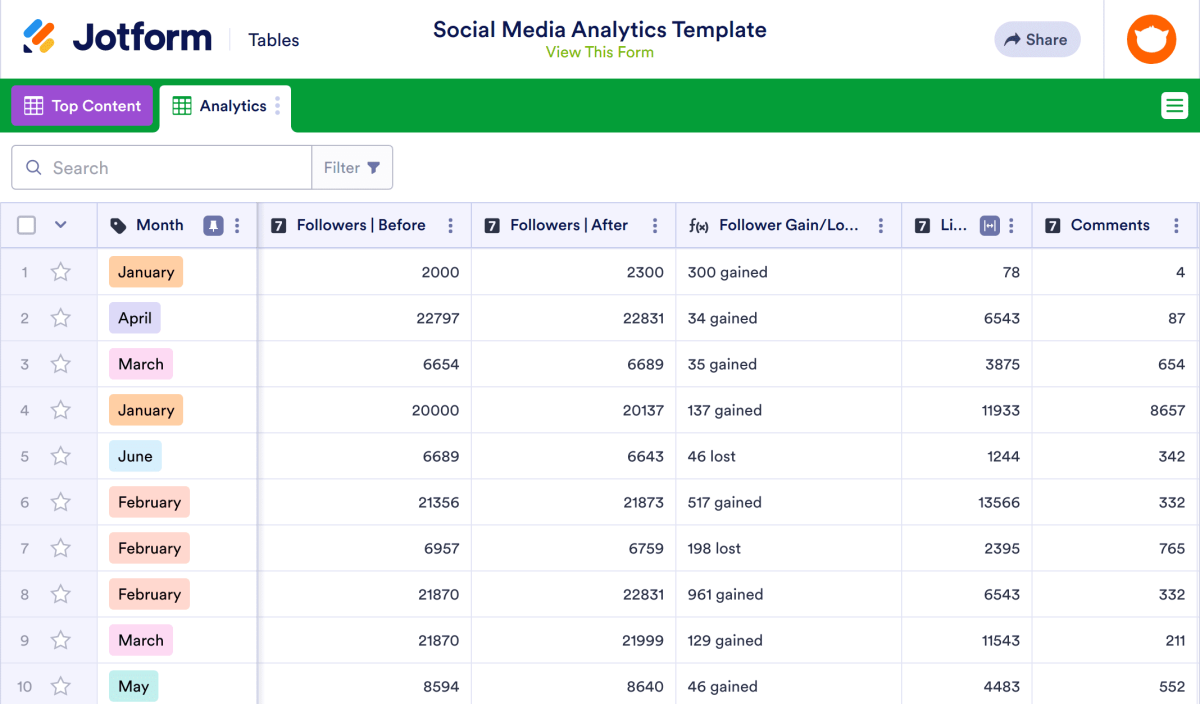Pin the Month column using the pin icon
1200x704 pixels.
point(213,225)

==

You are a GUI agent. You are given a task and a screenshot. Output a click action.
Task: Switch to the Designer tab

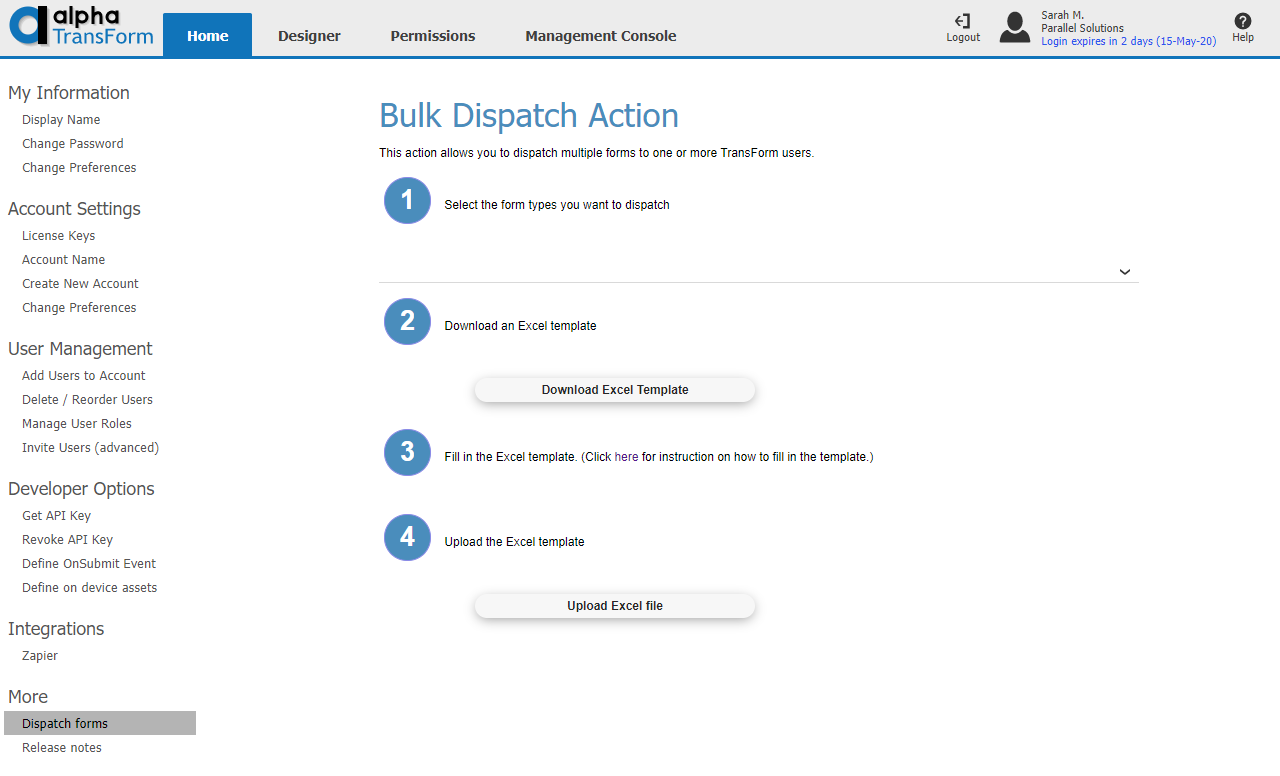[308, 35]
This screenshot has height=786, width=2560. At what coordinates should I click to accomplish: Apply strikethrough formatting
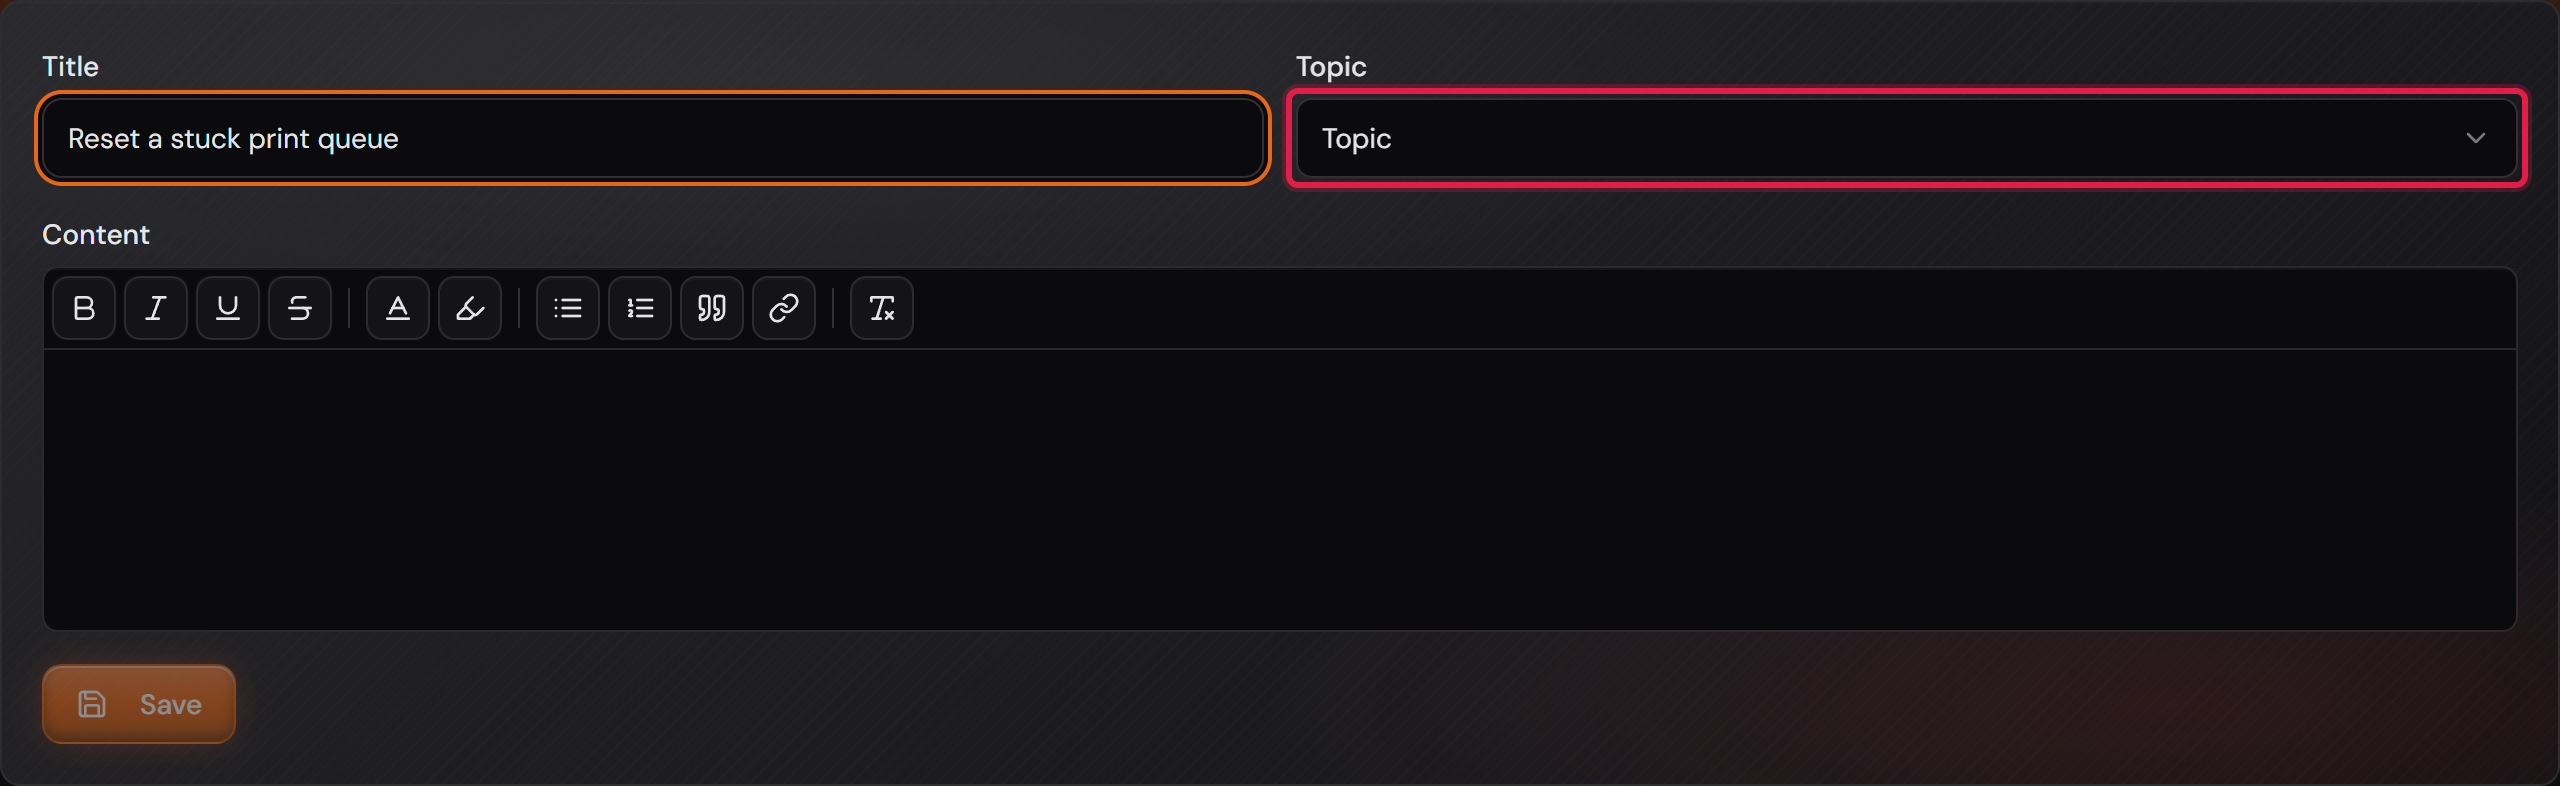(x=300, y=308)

==

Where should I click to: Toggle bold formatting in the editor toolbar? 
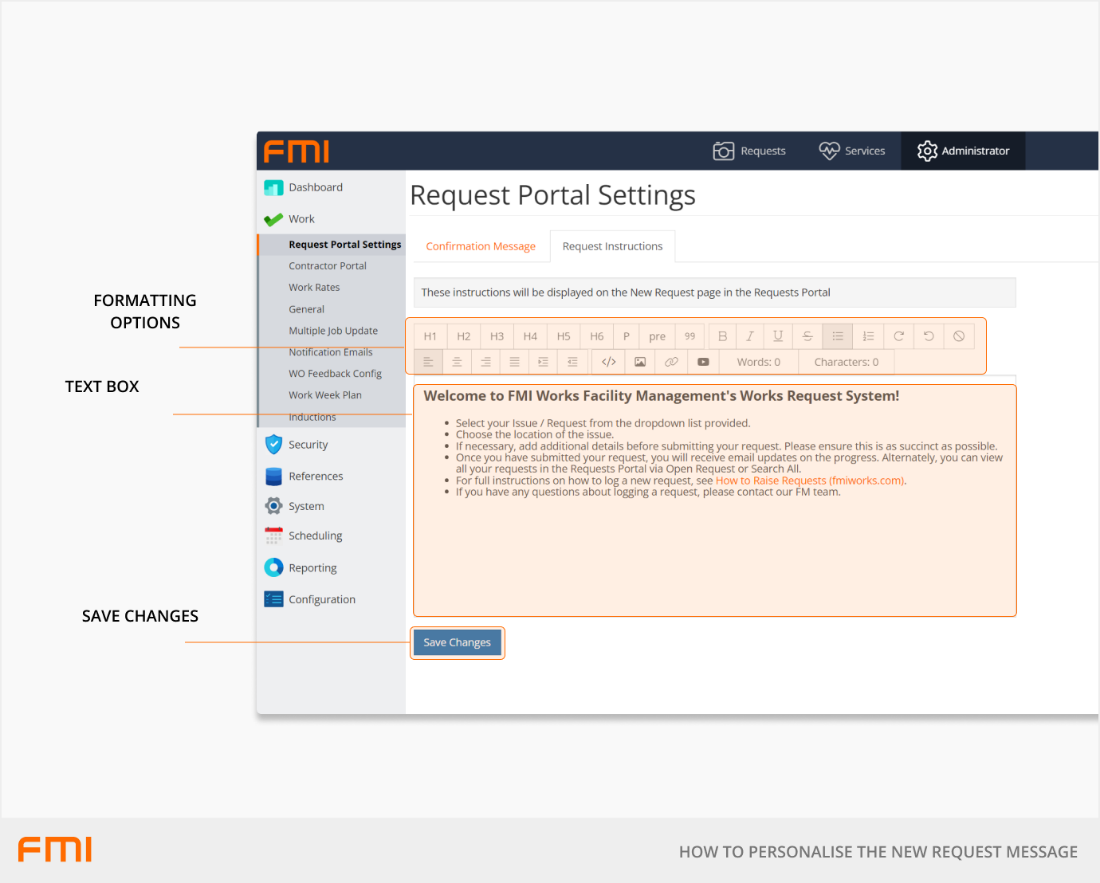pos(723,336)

### WHAT YOU ARE ASKED TO DO
Reproduce word for word the lines that begin with the one containing "Where should I" and run through the one containing "pos(723,336)", counting both of those lines. Leave the pictures out.

### CORRECT OUTPUT
Where should I click to: Toggle bold formatting in the editor toolbar? 
pos(723,336)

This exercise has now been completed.